GSA Connects 2023 Meeting in Pittsburgh, Pennsylvania

Paper No. 240-1
Presentation Time: 8:00 AM-5:30 PM

INSECT DAMAGE ON THE INDO-PAKISTAN COLLISION FRONT (GHAZIJ FM., BALOCHISTAN, PAKISTAN): FIRST TROPICAL INSECT DAMAGE FOR THE EARLY EOCENE CLIMATIC OPTIMUM


PRZYBYLSKI, P.J.1, SPAGNUOLO, Edward1, GIRALDO CERON, Luis1, WILF, Peter1, UL-HAQ, Munir2, WING, Scott3 and CLYDE, William4, (1)Dept of Geosciences, Pennsylvania State University, University Park, PA 16801, (2)Geological Survey of Pakistan, Islamabad, Pakistan, (3)Dept of Paleobiology, National Museum of Natural History, Smithsonian Institution, Washington, DC 20560, (4)Dept of Earth Sciences, University of New Hampshire, Durham, NH 03824

Insect damage on leaves is abundant in the fossil record, presenting a rich data source for understanding responses to climatic and environmental shifts and tracking evolutionary associations through time. For example, insect damage studies during the Early Eocene Climatic Optimum (EECO)—the warmest period of the Cenozoic and a time of global radiation for extant insect clades—show increased damage diversity with warming, indicating higher insect diversity. However, testing these hypotheses often requires whole-flora insect-damage studies without collection bias, which are rare in Cenozoic Asia.
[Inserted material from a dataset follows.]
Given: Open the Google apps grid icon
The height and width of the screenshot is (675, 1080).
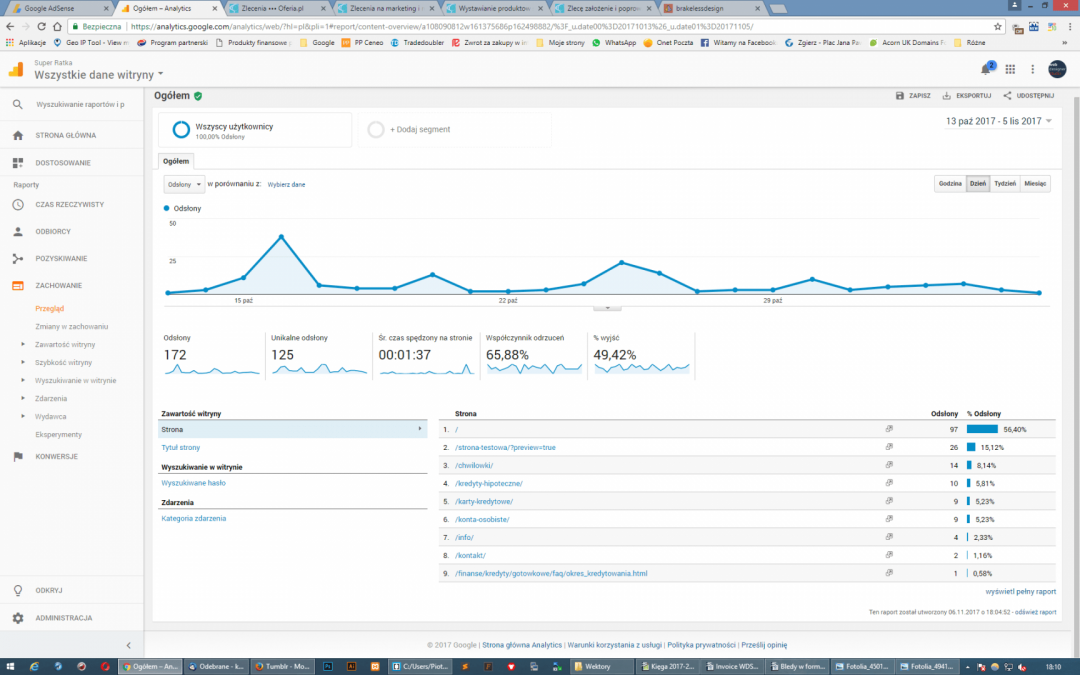Looking at the screenshot, I should tap(1010, 69).
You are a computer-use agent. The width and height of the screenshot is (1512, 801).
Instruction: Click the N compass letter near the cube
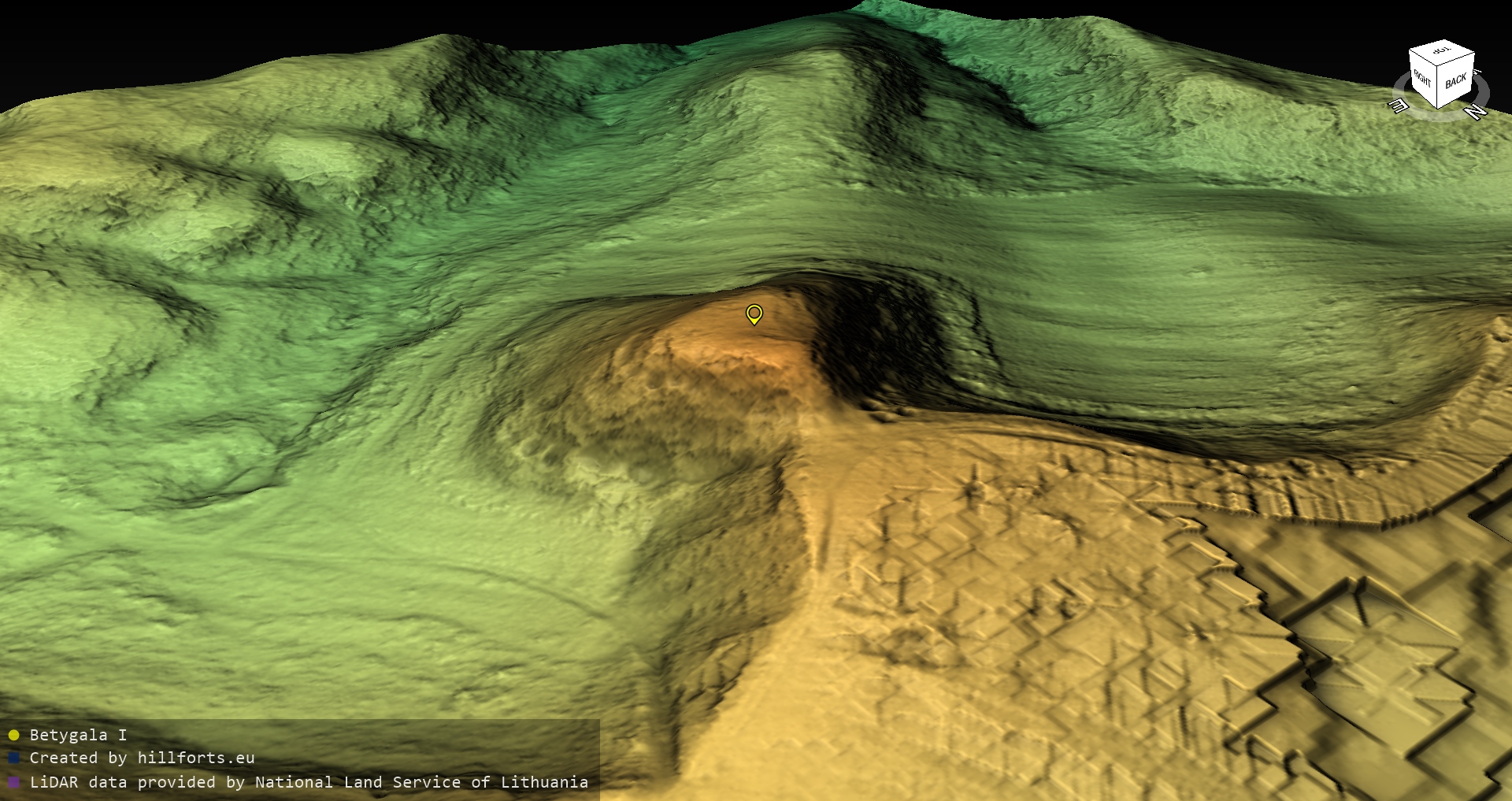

Here, we preliminarily describe the insect damage present on the first plant macrofossils from the early Eocene (ca. 54–50 Ma) Ghazij Formation in Balochistan, Pakistan, a valuable paleobotanical record of the northwestern margin of the Indo-Pakistan Tectonic Plate (see Spagnuolo et al. abstract for more information on the flora). The sites, now inaccessible due to geopolitical conflict, preserve Indo-Pakistan biota during the onset of the EECO and India-Asia collision activity—a hypothesized contributor to Southeast Asia’s biodiversity. In 2000, ca. 382 plant macrofossils of ca. 25 species were collected from 13 sites in the middle and upper Ghazij Fm. (5–10° N paleolatitude), which are correlated with the only magnetostratigraphy from this time interval in Indo-Pakistan. From preliminary data, approximately 74% of the scored Ghazij leaf specimens have insect damage, with more than 30 damage types (DTs) reported. Preliminary data suggest a diverse array of generalist and host-specific DTs. A few DTs of note are the removal of a major vein (DT68, found mostly on Fabaceae morphotype GH05); deep/expanding marginal excision (DT15); several piercing and sucking traces, galls, and mines. Colonial scale-insect covers, likely representing a new DT, are found on palm-leaf morphotype GH11, along with galls (DT83). Little change in DT frequency is observed among Ghazij Fm. sampling localities. These preliminary data represent the oldest complete damage assemblage from a Cenozoic Asian flora, the only Paleogene quantitatively analyzed insect damage for the Indo-Pakistan subcontinent, and the only tropical insect-damage report from the early Eocene—the warmest part of the planet at the warmest time in the Cenozoic.